§ REQUIREMENT
Should any entry seem unclear, still set it down exactly as given, along with all the others.

§ Extracted records

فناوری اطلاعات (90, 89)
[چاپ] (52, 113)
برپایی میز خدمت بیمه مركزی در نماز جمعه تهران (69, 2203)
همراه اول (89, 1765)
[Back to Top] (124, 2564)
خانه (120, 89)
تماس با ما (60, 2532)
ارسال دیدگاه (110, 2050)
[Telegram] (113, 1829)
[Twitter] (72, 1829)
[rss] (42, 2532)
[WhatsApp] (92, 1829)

§ ANSWER FOR THIS EXERCISE
فناوری اطلاعات (90, 89)
[چاپ] (52, 113)
برپایی میز خدمت بیمه مركزی در نماز جمعه تهران (69, 2203)
همراه اول (89, 1765)
[Back to Top] (124, 2564)
خانه (120, 89)
تماس با ما (60, 2532)
ارسال دیدگاه (110, 2050)
[Telegram] (113, 1829)
[Twitter] (72, 1829)
[rss] (42, 2532)
[WhatsApp] (92, 1829)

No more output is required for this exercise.